CUL 102 - PRINCIPLES OF FOOD PRODUCTION II Class 2, Lab 3, Credit 3 This course is a study of the preparation of food categories such as sauces, salads, baked products, meats, poultry, vegetables, etc. Special attention is given to presentation and garnishing. Prerequisite(s): Take CUL-101 with a minimum grade of C.
CUL 103 - NUTRITION Class 3, Lab 0, Credit 3 This course is a study of general nutritional needs of the life cycle, including carbohydrates, proteins, fats, vitamins, and minerals. Practical applications for the food service professional are emphasized. Prerequisite(s): Take ENG-032, MAT-032 and RDG-032 with a minimum grade of "C".
CUL 115 - QUANTITY FOOD PREPARATION Class 2, Lab 9, Credit 5 This course is a study of cooking methods and food cost controls for food items prepared in large quantities. Planning and production of meals are included in this course. Prerequisite(s): Take CUL-102 with a minimum grade of "C".
CUL 129 - STOREROOM AND PURCHASING Class 3, Lab 0, Credit 3 This course combines purchasing theory with practical experience in the storeroom. Students develop skills in purchasing, developing requisitions, food transfers, inventory and organization of the storeroom. Prerequisite(s): Take ENG-032, MAT-032 and RDG-032 with a minimum grade of C.
CUL 135 - INTRODUCTION TO DINING ROOM SERVICE Class 1, Lab 6, Credit 3 This course introduces the student to the basics of the dining room to include buffet, banquet, tableside and a la carte styles of service. Prerequisite(s): Take ENG-032, MAT-032, RDG-032 with a minimum grade of C.
CUL 145 - DINING ROOM OPERATIONS Class 1, Lab 6, Credit 3 This course is a study of the principles of operational procedures of the dining area and of managerial concerns for effective dining service. Prerequisite(s): Take CUL-135 with a minimum grade of "C".

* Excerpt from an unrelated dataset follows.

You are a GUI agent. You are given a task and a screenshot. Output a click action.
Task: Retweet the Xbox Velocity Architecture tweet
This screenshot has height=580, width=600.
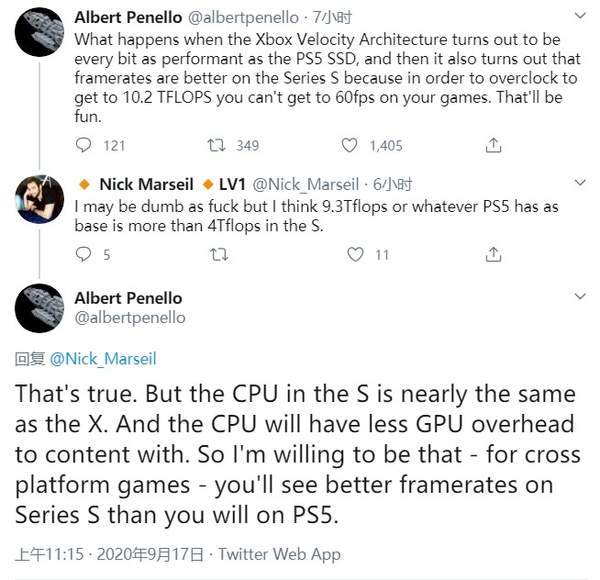tap(214, 146)
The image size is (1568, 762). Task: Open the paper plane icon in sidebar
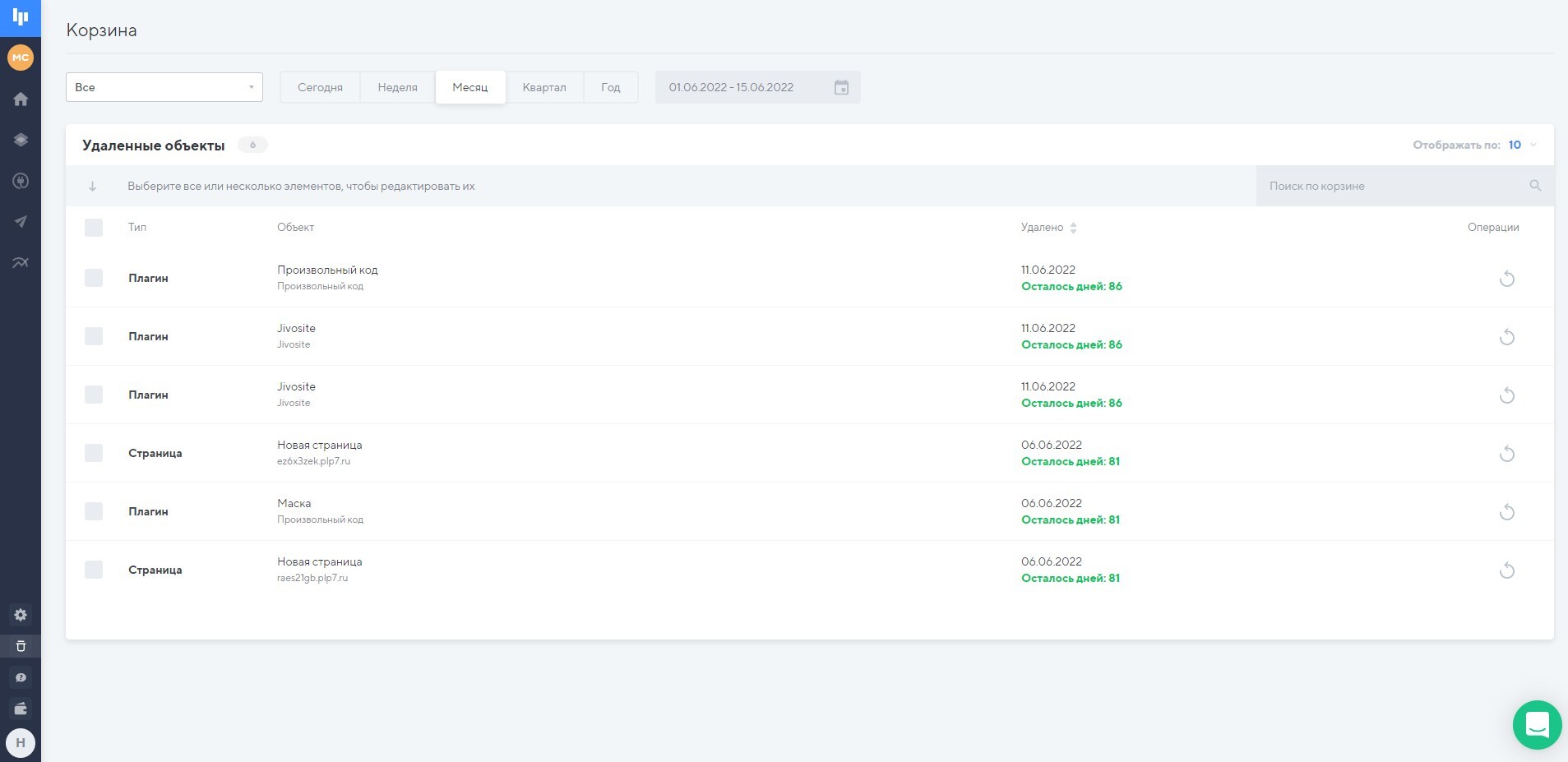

CUL 155 - SANITATION Class 3, Lab 0, Credit 3 This course is a study of local, state, and national regulations governing sanitary food handling practices. Prerequisite(s): Take ENG-032, MAT-032 and RDG-032 with a minimum grade of "C".
CUL 235 - MENU PLANNING Class 2, Lab 3, Credit 3 This course is a study of the principles of menu planning and design with application of basic nutrition, organization plans, and recordkeeping techniques. Prerequisite(s): Take CUL-102 with a minimum grade of "C".
CUL 236 - RESTAURANT CAPSTONE Class 1, Lab 6, Credit 3 This course will include capstone competencies for culinary arts students. Students will manage and work multiple stations, develop food specials, cost menus, take inventories, produce a menu analysis and expedite food from the kitchen to the dining room. Prerequisite(s): Take CUL-115 with a minimum grade of "C".
CUL 299 - SPECIAL TOPICS IN CULINARY STUDIES Class 3, Lab 0, Credit 3 This course will focus on a special topic in culinary or baking pastry arts such as regional world cuisines, food history, or current trends. Prerequisite(s): Take CUL-115 with a minimum grade of "C".